Is Vibe Coding Safe? Here's What the Research Actually Shows

Vibe coding — describing what you want in natural language and letting AI build it — has gone from a novelty to the default way many people build software. But "does it work?" and "is it safe?" are different questions, and a growing body of research is providing answers.

The short version: most AI-generated code that works is not secure. The gap between functional and safe is massive, and most developers don't know it exists.

The Numbers: Functional vs. Secure

A 2025 research paper from Cornell ("Is Vibe Coding Safe?", published on arxiv) benchmarked AI coding agents on real-world tasks. Their finding: while 61% of solutions generated by SWE-Agent with Claude Sonnet were functionally correct, only 10.5% were both functional and secure. That means roughly 5 out of 6 working AI-generated solutions have at least one security vulnerability.

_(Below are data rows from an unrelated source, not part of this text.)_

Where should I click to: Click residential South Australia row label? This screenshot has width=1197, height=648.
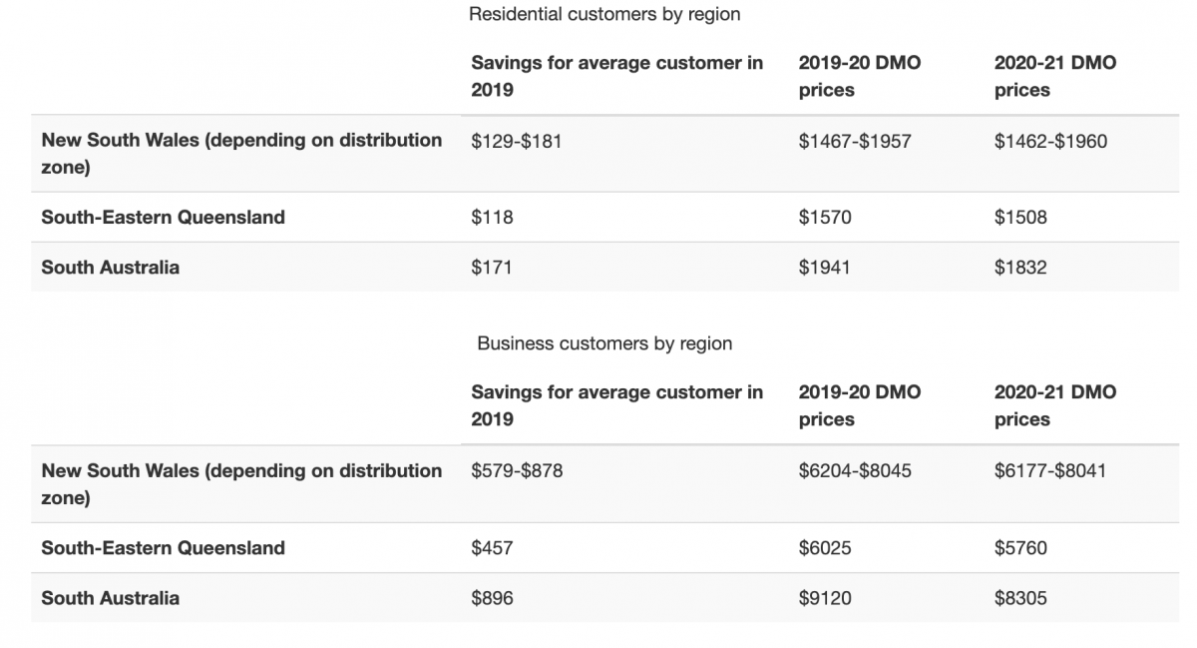111,268
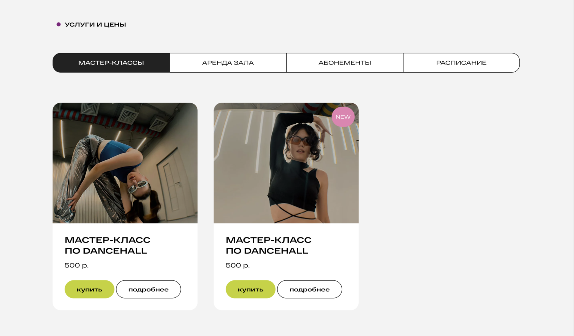This screenshot has width=574, height=336.
Task: Open the Абонементы tab
Action: (345, 63)
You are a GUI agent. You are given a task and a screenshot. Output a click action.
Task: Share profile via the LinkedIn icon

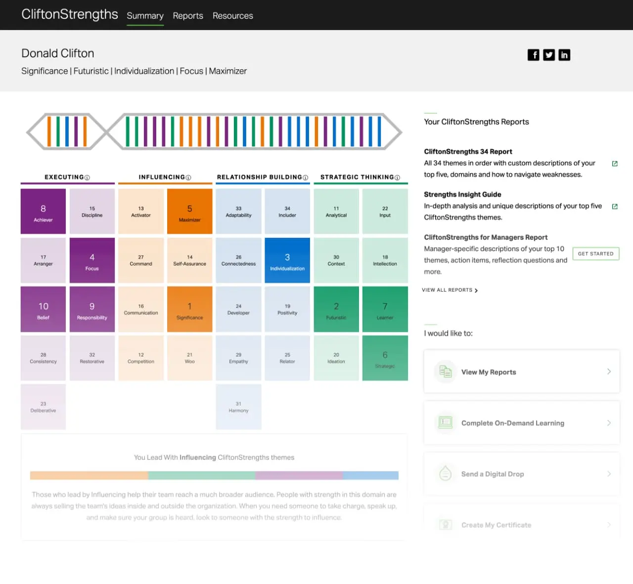click(x=564, y=55)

A separate study by Wiz found that 20% of vibe-coded applications have serious vulnerabilities or configuration errors. And Aikido.dev's analysis concluded that 45% of AI-generated code contains vulnerabilities from the OWASP Top 10.

These aren't scare numbers from anti-AI advocates. These are from researchers and security companies who use AI tools themselves. The data is consistent: AI tools generate functional code reliably but secure code rarely.

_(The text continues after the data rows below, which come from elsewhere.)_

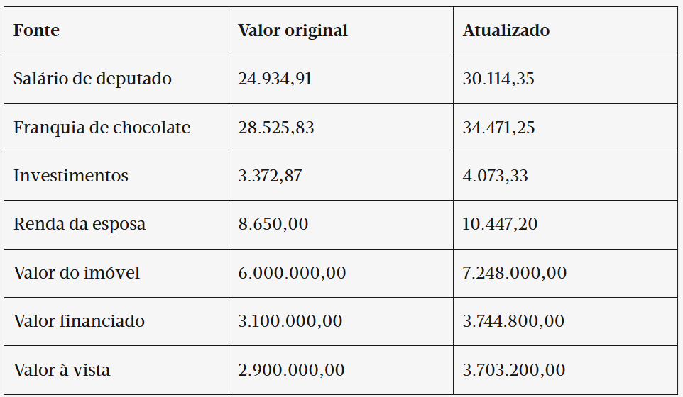Image resolution: width=683 pixels, height=397 pixels.
Task: Click the value 6.000.000,00
Action: [292, 273]
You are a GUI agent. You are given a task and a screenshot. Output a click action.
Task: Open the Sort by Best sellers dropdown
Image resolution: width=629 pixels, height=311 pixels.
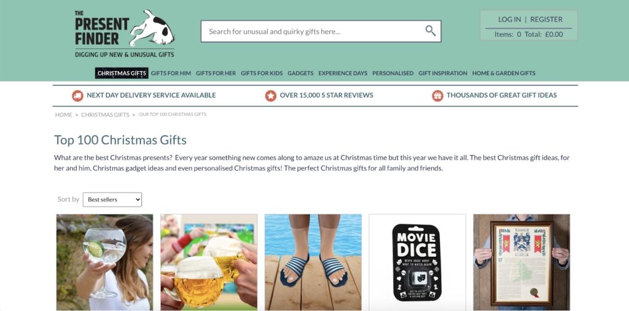[x=112, y=199]
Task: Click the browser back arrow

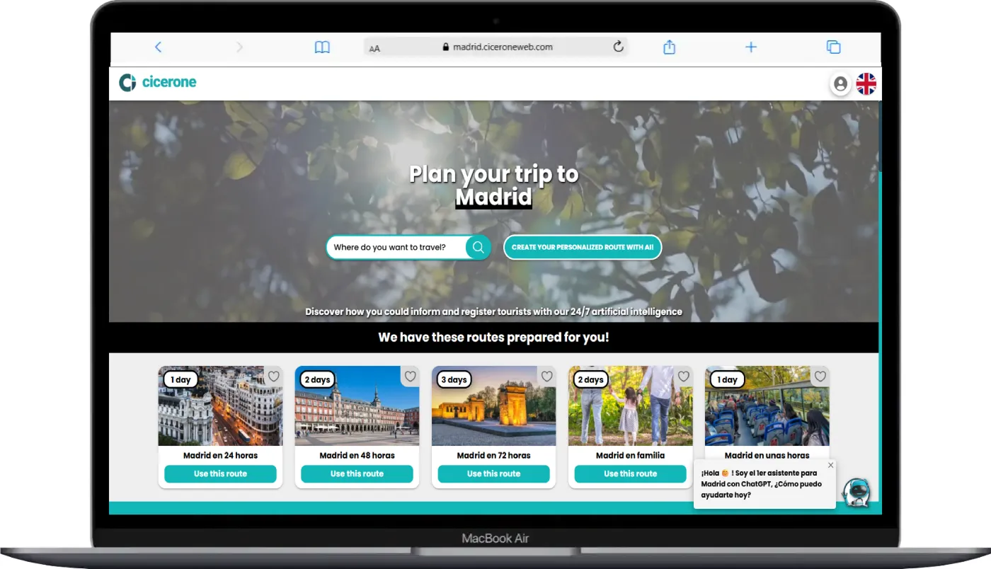Action: [158, 47]
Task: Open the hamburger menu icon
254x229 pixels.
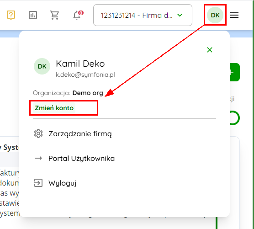Action: (x=234, y=15)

Why Functional Code Isn't Secure Code

When a developer writes code manually, they bring context that AI doesn't have. They know the user settings endpoint needs authorization because they designed the data model. They add rate limiting because they've seen brute force attacks in production. They validate file uploads because they've read about SSRF.

Vibe coding removes that context. You describe the feature, the AI builds it, and the output looks correct because it does what you asked. The security gaps are invisible because they're not about what the code does — they're about what the code doesn't prevent.

The Monoculture Problem

When one developer writes insecure code, one application is vulnerable. When an AI model generates insecure patterns, every application built with that model shares the same blind spots. AI models are trained on the same data, produce the same patterns, and make the same omissions.

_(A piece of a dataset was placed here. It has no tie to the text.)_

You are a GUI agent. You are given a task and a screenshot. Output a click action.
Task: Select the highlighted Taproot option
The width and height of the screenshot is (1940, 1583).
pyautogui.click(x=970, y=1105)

This creates a monoculture of vulnerability. Attackers figure out the pattern once — "AI-built Next.js apps usually don't have authorization on API routes" — and apply it across thousands of targets. The scale of AI code generation turns individual vulnerabilities into systemic risks.

Who's Actually at Risk

The people most at risk aren't experienced developers using AI as a productivity tool. They have the security knowledge to review AI output and catch gaps. The people most at risk are the new wave of builders — designers, product managers, entrepreneurs — who are building real applications with AI tools and don't have the background to evaluate security.

These builders are shipping apps that handle real user data, real payments, and real business logic. They're moving fast because the tools let them. And the research shows that the tools' own security checks (like Lovable's built-in scan) miss a third of vulnerabilities.

Is It Safe? It Depends on One Thing

Vibe coding is as safe as your verification process. If you build with AI and test what it produces, you catch the 5-out-of-6 solutions that work but aren't secure. If you build with AI and ship without testing, you're relying on the 10.5% chance that the AI happened to generate secure code.

The answer isn't to stop vibe coding. The productivity gains are real and the trend is irreversible. The answer is to add one step to the workflow: scan before you ship. It takes less time to run a security scan than it took to read this article.